**TRECHO DO TEXTO:**
* * * * *

Um ponto que mina a lógica e o comportamento getulistas é a internacionalização da economia, que, nas palavras deAntunes, "acentua a simbiose entre a burguesia nacional e o capital internacional", apagando uma polaridade em que se situava Getúlio, defensor dos interesses da burguesia nacional contra os setores ligados à economia internacional. "Hoje não existe mais aquela burguesia nacional sólida. Mesmo os setores mais nacionais estão profundamente vinculados à economia globalizada e financeirizada", afirma.

Houve um momento, no Brasil, em que ou o Estado investia, ou não haveria investimento nenhum, analisa Cardoso. "Não havia agentes econômicos suficientemente fortes para investir, por exemplo, em infraestrutura." Esse foi o momento varguista, em que o Estado, único agente capaz de endividar-se, recorreu a uma poupança externa então abundante para criar as condições de uma economia de mercado no Brasil.

A crise da dívida nos anos 1980, avalia Cardoso, eliminou a capacidade estatal de investimento, deixando o país 15 anos sem melhorias de infraestrutura. Só na década de 1990, já no governo Fernando Henrique, essas inversões seriam retomadas, mas com protagonismo do capital internacional e recorrendo a privatizações. "Esse foi um outro momento de recurso à poupança externa, mas sem a intermediação do Estado", afirma.

A situação atual, com concessões de serviços públicos, seria diferente, porque boa parte da infraestrutura que havia para privatizar já foi privatizada. "Hoje, concede-se onde a necessidade de investimento é maior que a capacidade estatal ou então porque o Estado perdeu a capacidade de investimento como resultado dos mecanismos de controle, que tornam o gasto público ineficiente." O sociólogo cita o exemplo da Lei nº 8.666, que regula as licitações e impõe barreiras à ação direta do governo.

Para Saes, a presença da imagem de Getúlio é reflexo da permanência de um embate mais amplo sobre modelos de desenvolvimento econômico. "A saída para melhorar as condições econômicas do país deve ser por meio da especialização produtiva? Devemos nos especializar em ramos em que temos grande competitividade, como o setor agroexportador, ou devemos buscar a diversificação produtiva, mais preocupados em atender ao mercado interno com maior complexidade de nossa estrutura econômica?" O economista põe em dúvida o caráter varguista dessa segunda problemática, lembrando Juscelino Kubitschek e Celso Furtado.

Se as leis do trabalho são a ponta mais visível do legado de Getúlio, neste ano elas estiveram no centro das atenções. O sindicalismo tradicional foi alvo de uma série de greves ocorridas no Rio e em São Paulo. Nesses episódios, que envolveram setores como transporte público e limpeza urbana, trabalhadores dissidentes mantiveram paralisações à revelia dos sindicatos de suas categorias. Segundo Cardoso, essas greves refletem uma modificação nas leis trabalhistas passada durante o governo Lula, em 2008, quando as centrais sindicais passaram a receber 10% da arrecadação do imposto sindical. "Isso gerou uma competição sem precedentes por lealdade dos sindicatos existentes, além de incentivar a criação de uma miríade de novos sindicatos", nota.

* * * * *

**DADOS REGISTRADOS:**
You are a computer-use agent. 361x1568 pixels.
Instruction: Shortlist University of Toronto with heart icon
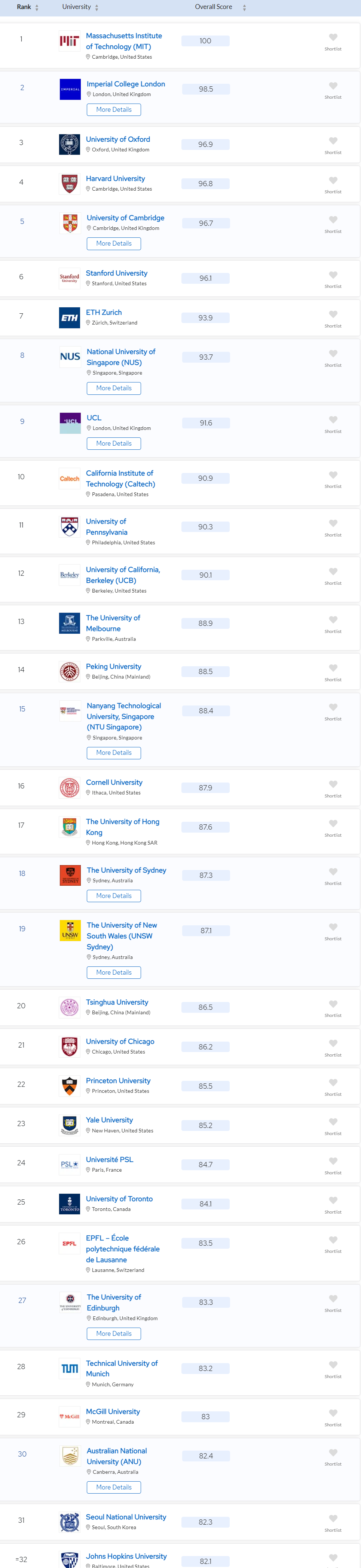333,1200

* * * * *

**TRABALHO A FAZER:**
1 – Segundo o trecho do texto, por que foi o Estado que investiu no momento varguista? Responda em uma a três frases.
2 – De acordo com o trecho do texto, que parcela da arrecadação do imposto sindical as centrais sindicais passaram a receber em 2008?

**RESULTADOS DAS TAREFAS:**
1 – Segundo Cardoso, não havia agentes econômicos suficientemente fortes para investir, por exemplo, em infraestrutura. O Estado era o único agente capaz de endividar-se. Por isso, recorreu a uma poupança externa então abundante para criar as condições de uma economia de mercado no Brasil.

2 – As centrais sindicais passaram a receber 10% da arrecadação do imposto sindical.